**Your assignment:**
Using the records below, locate all lines containing "showing" and return them.

Segment Start: Extracted records

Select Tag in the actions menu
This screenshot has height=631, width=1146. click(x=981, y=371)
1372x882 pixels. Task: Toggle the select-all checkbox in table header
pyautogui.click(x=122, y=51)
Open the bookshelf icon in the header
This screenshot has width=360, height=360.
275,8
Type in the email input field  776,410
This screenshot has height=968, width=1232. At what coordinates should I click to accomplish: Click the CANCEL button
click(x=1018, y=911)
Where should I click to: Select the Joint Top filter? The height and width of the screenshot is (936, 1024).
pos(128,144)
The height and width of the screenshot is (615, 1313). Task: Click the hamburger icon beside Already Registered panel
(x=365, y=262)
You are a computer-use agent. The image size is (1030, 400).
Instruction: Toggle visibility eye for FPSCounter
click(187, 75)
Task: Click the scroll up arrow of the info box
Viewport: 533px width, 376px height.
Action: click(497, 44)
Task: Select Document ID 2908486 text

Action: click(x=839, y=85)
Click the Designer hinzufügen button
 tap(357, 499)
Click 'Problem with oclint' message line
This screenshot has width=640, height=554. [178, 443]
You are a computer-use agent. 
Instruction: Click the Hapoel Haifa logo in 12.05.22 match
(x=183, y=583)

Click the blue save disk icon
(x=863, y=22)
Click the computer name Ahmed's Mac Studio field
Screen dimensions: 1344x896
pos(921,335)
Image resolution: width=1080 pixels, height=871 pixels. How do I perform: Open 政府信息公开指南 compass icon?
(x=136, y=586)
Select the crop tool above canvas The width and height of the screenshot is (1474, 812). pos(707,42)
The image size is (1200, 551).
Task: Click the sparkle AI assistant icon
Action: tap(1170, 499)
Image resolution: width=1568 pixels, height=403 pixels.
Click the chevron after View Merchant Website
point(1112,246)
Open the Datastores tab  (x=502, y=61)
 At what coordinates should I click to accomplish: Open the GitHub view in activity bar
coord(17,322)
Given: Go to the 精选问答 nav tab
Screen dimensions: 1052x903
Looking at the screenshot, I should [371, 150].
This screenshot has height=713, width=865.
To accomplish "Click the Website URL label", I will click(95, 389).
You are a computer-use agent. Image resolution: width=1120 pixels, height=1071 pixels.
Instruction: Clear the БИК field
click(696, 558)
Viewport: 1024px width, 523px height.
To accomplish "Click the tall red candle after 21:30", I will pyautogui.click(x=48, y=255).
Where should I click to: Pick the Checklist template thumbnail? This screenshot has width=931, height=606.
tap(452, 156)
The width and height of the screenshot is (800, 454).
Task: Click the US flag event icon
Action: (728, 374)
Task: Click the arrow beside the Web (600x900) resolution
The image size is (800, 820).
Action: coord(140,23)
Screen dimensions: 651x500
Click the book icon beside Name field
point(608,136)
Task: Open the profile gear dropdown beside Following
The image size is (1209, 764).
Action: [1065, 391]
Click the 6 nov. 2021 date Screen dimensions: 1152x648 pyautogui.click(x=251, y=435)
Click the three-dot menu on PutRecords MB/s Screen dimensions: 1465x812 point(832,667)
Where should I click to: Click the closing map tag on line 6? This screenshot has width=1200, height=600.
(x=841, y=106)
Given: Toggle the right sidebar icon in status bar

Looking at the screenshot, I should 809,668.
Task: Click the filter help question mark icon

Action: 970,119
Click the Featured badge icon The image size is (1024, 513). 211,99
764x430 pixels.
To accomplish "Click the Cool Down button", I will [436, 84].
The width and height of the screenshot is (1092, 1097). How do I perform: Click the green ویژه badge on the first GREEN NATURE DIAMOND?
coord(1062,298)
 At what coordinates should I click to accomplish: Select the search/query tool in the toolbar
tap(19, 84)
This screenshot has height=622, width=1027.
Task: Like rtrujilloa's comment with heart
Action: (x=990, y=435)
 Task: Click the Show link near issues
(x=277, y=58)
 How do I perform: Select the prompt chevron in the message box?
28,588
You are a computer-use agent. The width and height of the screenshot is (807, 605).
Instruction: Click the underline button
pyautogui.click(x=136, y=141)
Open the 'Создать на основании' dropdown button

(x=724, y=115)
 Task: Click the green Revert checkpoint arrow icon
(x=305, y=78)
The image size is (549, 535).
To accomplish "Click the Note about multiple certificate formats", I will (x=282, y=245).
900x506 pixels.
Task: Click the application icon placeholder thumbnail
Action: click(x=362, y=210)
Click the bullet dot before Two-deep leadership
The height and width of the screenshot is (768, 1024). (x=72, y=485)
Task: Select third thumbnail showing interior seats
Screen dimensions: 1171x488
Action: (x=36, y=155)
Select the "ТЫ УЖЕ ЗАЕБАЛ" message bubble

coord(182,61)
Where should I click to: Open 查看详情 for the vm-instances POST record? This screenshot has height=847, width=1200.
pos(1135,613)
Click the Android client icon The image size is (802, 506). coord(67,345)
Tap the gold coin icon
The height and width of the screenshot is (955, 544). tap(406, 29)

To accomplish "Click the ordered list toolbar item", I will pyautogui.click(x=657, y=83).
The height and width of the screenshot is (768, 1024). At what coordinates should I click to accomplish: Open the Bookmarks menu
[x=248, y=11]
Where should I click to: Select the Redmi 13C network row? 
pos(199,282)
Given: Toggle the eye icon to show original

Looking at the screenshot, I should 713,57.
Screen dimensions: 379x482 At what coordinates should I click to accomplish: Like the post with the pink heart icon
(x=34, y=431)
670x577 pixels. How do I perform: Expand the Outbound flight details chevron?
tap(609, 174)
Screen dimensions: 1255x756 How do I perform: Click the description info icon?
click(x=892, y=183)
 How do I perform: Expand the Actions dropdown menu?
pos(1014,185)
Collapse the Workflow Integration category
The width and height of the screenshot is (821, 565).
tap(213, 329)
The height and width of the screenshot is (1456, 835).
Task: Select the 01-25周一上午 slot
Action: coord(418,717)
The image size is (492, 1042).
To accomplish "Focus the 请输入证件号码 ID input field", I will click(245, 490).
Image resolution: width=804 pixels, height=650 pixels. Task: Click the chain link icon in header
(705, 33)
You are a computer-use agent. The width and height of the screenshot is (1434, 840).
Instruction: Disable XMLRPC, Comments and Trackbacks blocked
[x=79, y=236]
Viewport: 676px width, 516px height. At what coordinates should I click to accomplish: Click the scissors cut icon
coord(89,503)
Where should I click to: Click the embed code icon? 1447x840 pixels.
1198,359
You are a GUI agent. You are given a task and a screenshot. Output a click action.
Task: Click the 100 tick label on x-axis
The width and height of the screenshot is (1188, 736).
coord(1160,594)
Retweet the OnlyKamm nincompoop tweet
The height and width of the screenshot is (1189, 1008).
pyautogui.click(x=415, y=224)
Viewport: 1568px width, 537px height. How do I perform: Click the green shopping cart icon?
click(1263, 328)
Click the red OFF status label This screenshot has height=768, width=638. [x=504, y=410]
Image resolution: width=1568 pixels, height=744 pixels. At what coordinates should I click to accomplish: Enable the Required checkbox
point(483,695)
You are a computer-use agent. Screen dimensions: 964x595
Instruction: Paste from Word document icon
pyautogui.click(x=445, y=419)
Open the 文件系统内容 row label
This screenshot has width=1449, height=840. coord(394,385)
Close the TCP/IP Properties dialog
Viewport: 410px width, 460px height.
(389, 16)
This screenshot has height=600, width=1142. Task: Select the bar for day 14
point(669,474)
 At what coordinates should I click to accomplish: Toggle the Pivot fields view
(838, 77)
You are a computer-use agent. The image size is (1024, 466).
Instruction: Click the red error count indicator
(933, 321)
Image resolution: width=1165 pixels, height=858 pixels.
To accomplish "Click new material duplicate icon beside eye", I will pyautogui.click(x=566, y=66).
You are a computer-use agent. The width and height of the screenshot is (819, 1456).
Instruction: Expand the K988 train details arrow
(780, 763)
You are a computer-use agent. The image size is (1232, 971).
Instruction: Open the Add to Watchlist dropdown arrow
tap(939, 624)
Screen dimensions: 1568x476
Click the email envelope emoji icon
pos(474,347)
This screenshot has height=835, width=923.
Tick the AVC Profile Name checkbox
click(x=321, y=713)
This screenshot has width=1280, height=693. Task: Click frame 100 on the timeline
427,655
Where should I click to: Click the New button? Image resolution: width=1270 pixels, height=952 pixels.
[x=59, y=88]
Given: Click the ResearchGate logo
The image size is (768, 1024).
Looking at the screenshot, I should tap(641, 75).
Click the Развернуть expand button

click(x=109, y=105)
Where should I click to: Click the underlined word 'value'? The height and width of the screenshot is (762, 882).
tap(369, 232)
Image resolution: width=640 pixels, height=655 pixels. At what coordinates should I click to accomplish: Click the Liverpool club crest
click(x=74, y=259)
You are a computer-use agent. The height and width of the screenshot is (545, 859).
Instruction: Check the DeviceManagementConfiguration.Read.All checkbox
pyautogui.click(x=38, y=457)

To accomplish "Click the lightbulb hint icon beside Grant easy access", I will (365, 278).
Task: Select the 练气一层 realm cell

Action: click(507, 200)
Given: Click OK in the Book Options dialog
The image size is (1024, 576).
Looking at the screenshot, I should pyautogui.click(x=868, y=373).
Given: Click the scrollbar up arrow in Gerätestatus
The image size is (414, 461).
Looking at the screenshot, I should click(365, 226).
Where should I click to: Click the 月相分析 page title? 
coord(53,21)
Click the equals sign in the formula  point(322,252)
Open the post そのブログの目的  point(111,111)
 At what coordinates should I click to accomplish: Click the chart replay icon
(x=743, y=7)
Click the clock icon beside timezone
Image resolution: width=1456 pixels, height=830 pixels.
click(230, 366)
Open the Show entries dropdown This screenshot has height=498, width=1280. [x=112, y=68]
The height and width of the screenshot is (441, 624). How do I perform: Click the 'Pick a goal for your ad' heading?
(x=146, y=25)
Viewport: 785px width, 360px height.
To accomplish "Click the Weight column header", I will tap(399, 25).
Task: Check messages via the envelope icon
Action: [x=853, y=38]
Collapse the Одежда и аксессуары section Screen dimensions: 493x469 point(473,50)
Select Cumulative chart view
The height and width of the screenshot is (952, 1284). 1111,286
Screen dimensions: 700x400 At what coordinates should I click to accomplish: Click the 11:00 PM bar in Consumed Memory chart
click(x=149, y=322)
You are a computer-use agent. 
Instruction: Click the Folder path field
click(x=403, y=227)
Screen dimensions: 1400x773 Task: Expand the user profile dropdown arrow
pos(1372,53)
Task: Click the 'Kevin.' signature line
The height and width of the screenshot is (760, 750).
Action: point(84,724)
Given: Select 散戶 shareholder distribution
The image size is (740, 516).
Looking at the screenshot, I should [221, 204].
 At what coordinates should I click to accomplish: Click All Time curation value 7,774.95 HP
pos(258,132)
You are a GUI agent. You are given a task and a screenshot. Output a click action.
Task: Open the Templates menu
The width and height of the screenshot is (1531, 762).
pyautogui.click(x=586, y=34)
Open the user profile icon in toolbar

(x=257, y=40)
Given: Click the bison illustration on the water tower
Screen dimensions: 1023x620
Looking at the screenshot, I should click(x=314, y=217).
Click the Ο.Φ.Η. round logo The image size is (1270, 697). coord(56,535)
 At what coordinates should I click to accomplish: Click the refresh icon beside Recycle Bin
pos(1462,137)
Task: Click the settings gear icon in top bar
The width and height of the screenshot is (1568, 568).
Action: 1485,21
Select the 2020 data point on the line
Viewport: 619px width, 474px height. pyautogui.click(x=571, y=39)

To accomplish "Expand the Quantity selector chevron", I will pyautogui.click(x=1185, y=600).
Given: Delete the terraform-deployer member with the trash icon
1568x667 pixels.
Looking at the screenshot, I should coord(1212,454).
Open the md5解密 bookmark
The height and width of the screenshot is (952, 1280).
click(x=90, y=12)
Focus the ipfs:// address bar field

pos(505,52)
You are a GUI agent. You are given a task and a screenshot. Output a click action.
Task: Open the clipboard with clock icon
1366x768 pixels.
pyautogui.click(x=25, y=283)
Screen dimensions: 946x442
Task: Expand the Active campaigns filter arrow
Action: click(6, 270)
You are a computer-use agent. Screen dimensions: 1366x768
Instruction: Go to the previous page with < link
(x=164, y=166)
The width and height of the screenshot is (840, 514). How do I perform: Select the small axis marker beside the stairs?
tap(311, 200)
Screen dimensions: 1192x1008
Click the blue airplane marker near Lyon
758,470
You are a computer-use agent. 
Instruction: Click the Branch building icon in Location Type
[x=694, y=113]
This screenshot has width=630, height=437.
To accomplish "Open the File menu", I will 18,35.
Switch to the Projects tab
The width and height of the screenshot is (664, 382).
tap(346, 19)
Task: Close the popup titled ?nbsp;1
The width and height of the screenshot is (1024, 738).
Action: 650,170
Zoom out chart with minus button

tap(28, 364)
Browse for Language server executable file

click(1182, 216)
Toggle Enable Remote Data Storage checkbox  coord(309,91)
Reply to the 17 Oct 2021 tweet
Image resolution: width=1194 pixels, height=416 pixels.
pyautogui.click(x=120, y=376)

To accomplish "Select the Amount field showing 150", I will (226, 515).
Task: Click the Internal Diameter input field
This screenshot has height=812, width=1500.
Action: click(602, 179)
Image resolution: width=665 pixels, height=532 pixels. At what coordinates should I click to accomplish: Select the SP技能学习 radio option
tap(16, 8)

Segment End: Extracted records

**Task answer:**
Task: Select third thumbnail showing interior seats
To accomplish "Select the Amount field showing 150", I will (226, 515).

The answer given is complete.